In Grimmer v. Tenement House Department (205 N.Y. 549), the court said (p. 550): "There is no question that the practical construction of a statute by those for whom the law was enacted or by public officers whose duty it is to enforce it, acquiesced in by all for a long period of time, is of great importance in its interpretation in a case of serious ambiguity".Summary of this case from People ex Rel. Provident Loan Soc. v. Chambers
Submitted March 18, 1912
Decided April 2, 1912
The motion for a re-argument must be denied in accordance with well-established rules. Reference is made on this motion to additional provisions of the Building Code as opposed to the construction which we have adopted.

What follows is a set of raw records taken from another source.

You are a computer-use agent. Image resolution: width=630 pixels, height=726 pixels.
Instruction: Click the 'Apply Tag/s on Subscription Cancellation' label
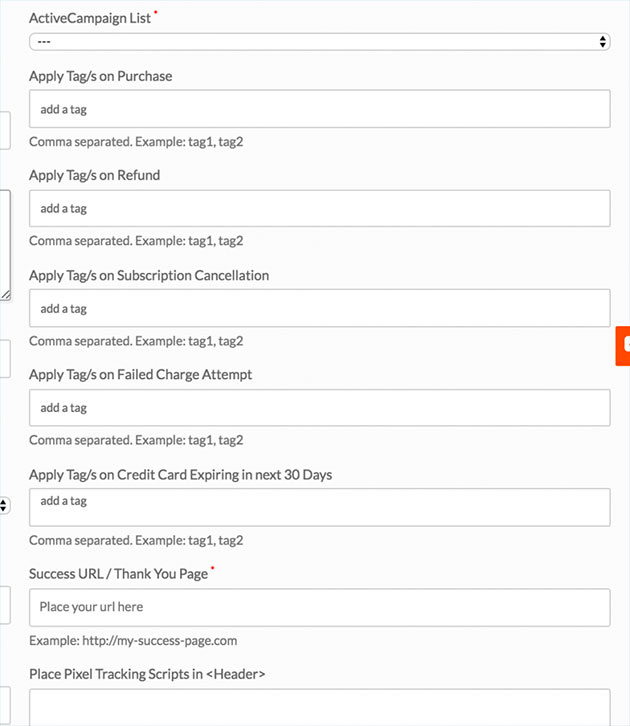[149, 275]
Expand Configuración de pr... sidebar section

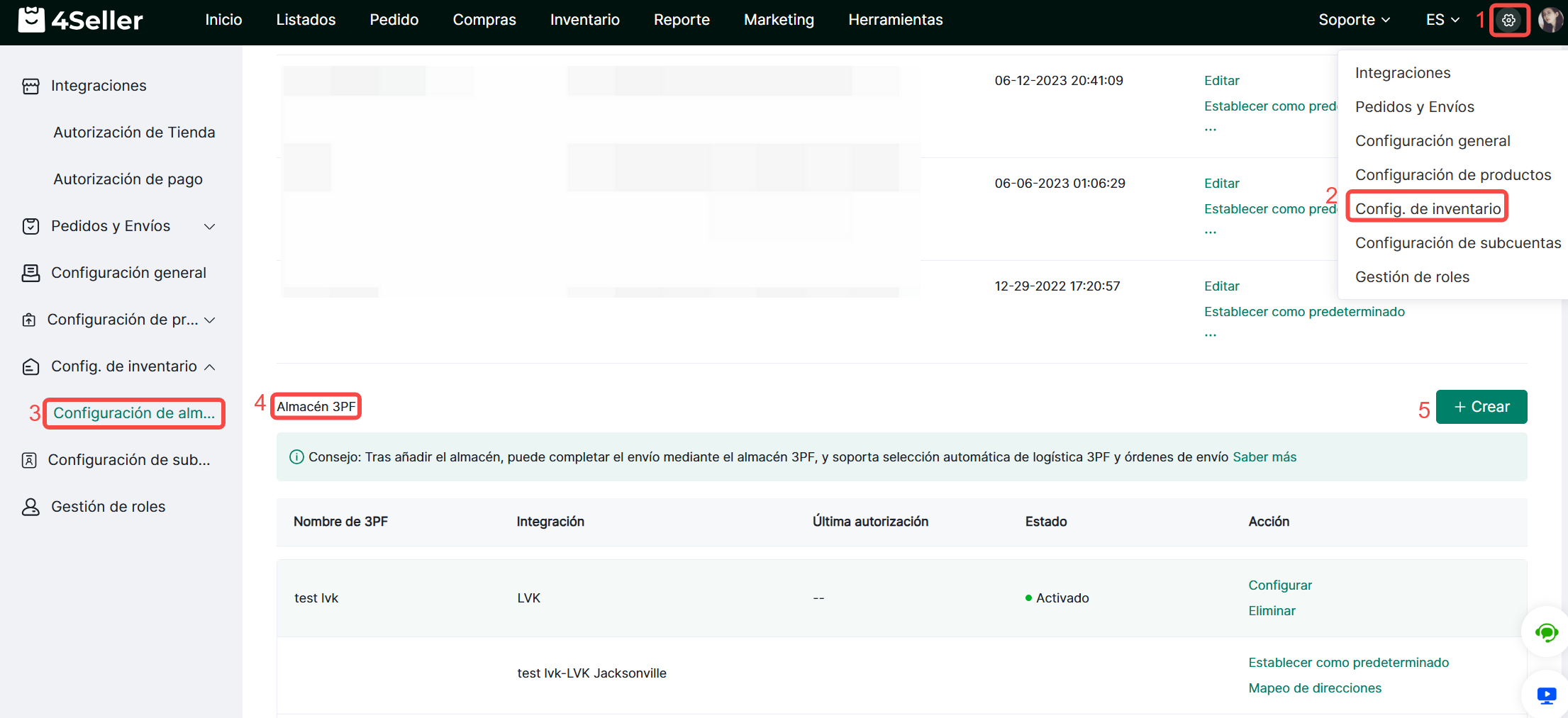pos(209,320)
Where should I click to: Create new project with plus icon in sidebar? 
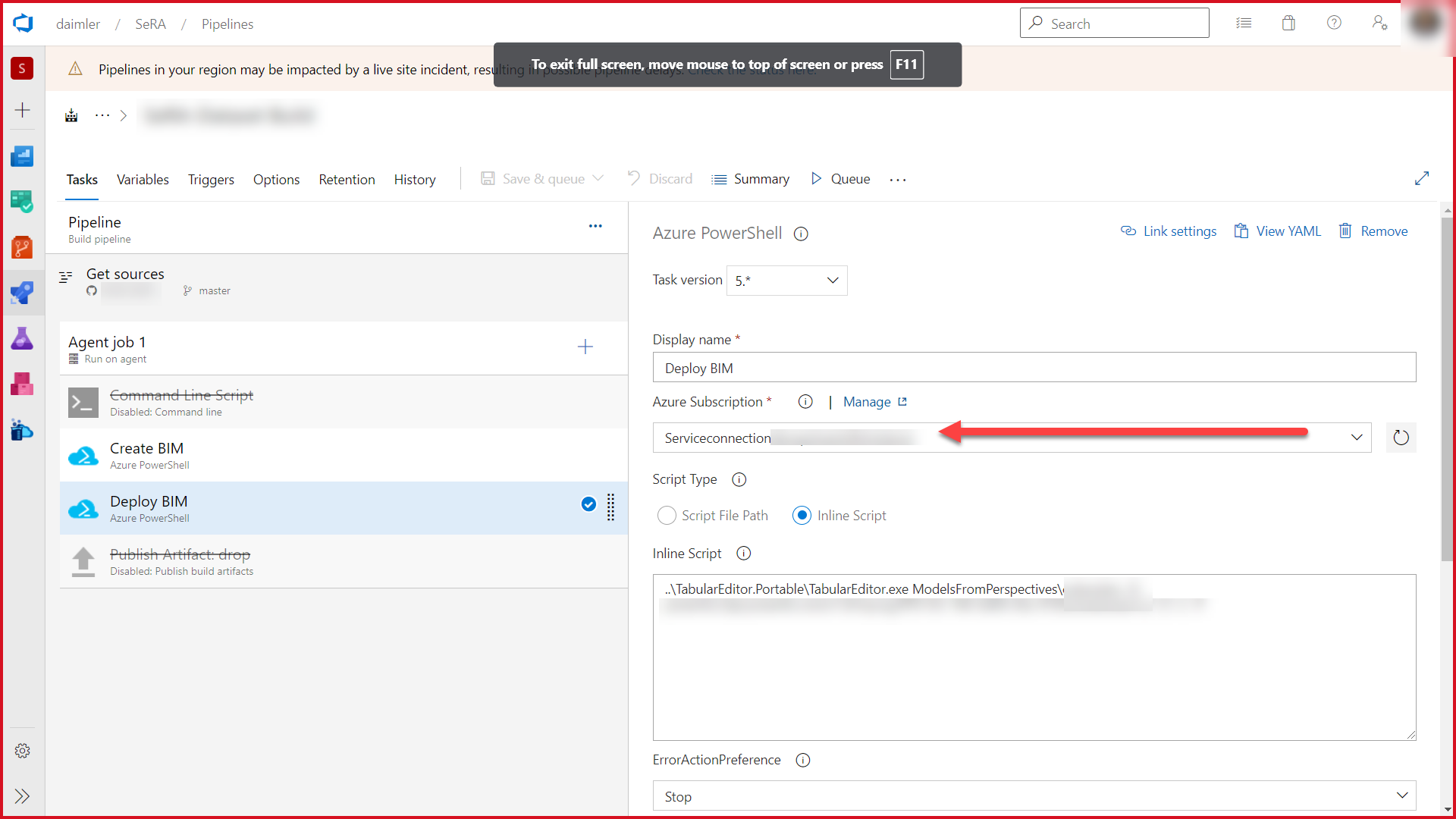[x=22, y=110]
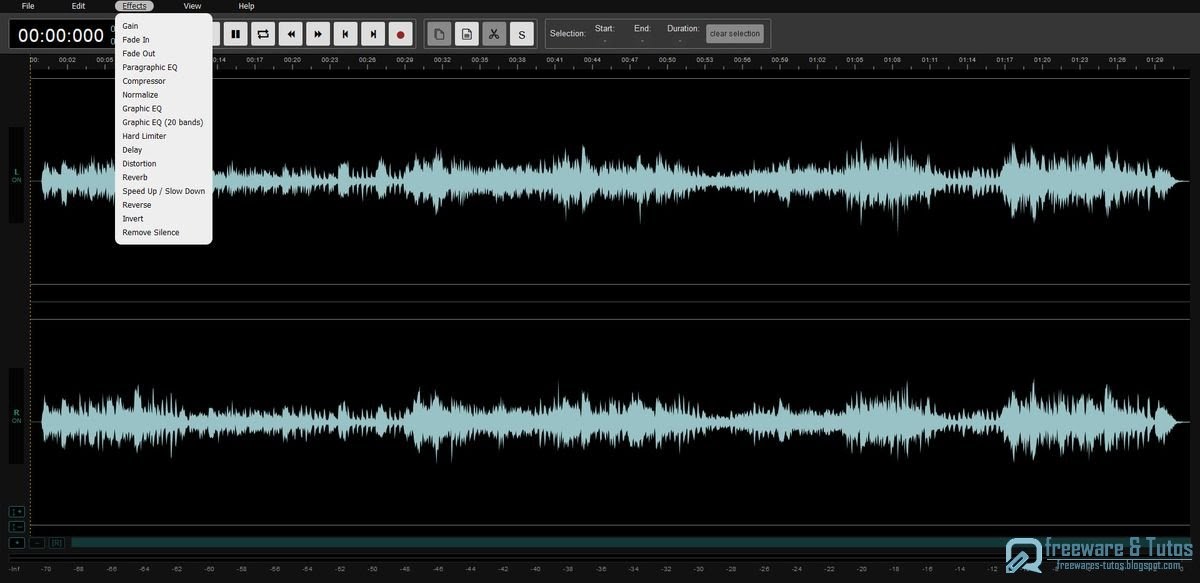The width and height of the screenshot is (1200, 583).
Task: Open the Help menu
Action: tap(245, 6)
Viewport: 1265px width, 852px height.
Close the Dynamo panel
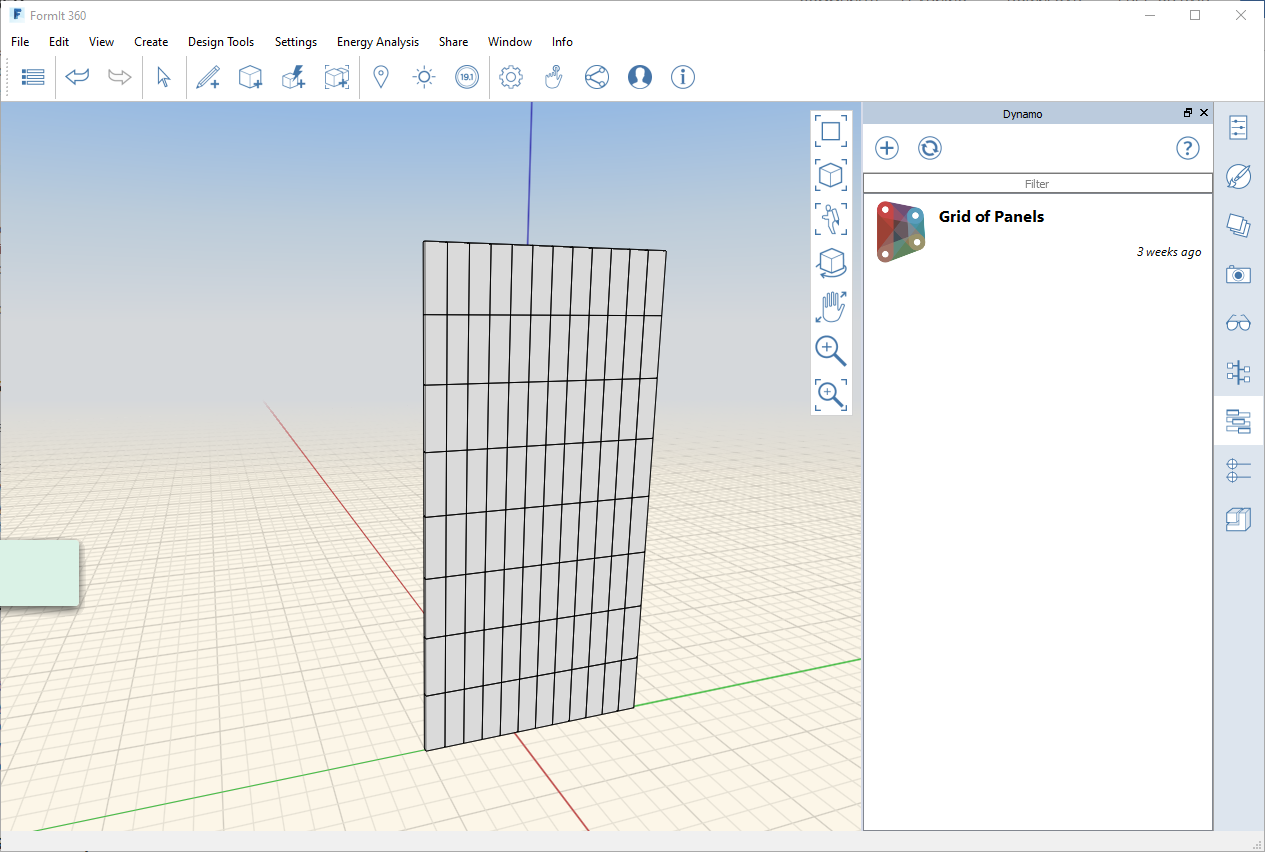tap(1204, 113)
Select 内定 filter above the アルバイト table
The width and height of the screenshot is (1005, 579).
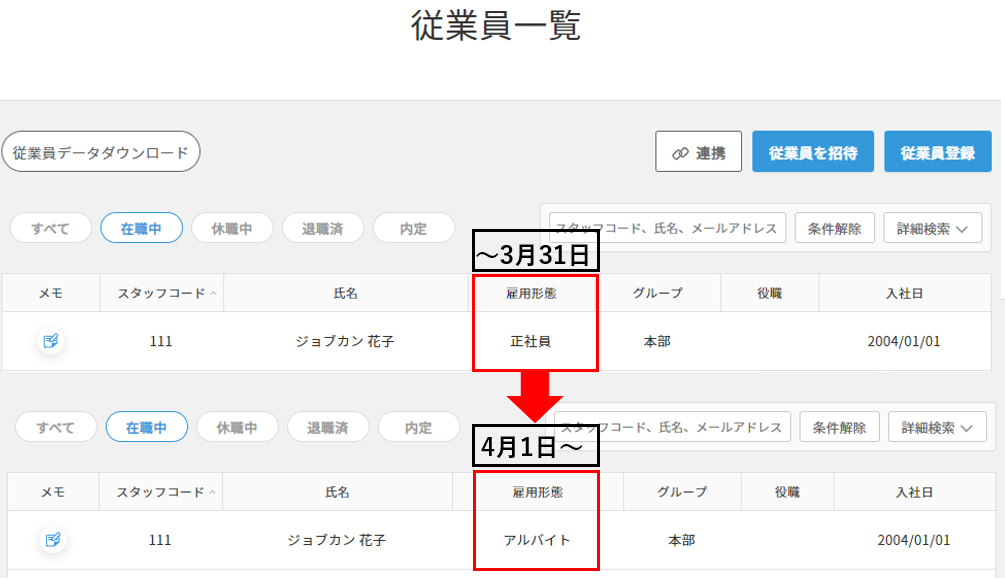point(418,427)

We have been unable to consider that Code in its entirety, for while it was introduced in evidence on the trial, only a few sections were printed in the record and called to our attention, and we are unable to take judicial notice of its provisions.
The corporation counsel earnestly urges in substance that for many years the construction now urged by him of the various statutes and ordinances has been adopted and followed by the municipal authorities and has been generally acquiesced in and relied upon and that to overthrow this construction will result in confusion. There is no question that the practical construction of a statute by those for whom the law was enacted or by public officers whose duty it is to enforce it, acquiesced in by all for a long period of time, is of great importance in its interpretation in a case of serious ambiguity. ( Chicago v. Sheldon, 9 Wall. 50, 54; City of New York v. N.Y. City Ry. Co., 193 N.Y. 543.) But whatever competent and convincing facts or evidence there may be within this rule concerning the matters here involved, it is sufficient for the purposes of this motion to say that no such evidence was introduced or principle urged on the trial and argument of this case, and, therefore, upon this appeal we have been and now are unable to take into account any such consideration.
CULLEN, Ch. J., GRAY, HAIGHT, VANN, WERNER, HISCOCK and COLLIN, JJ., concur.
Motion denied, with ten dollars costs.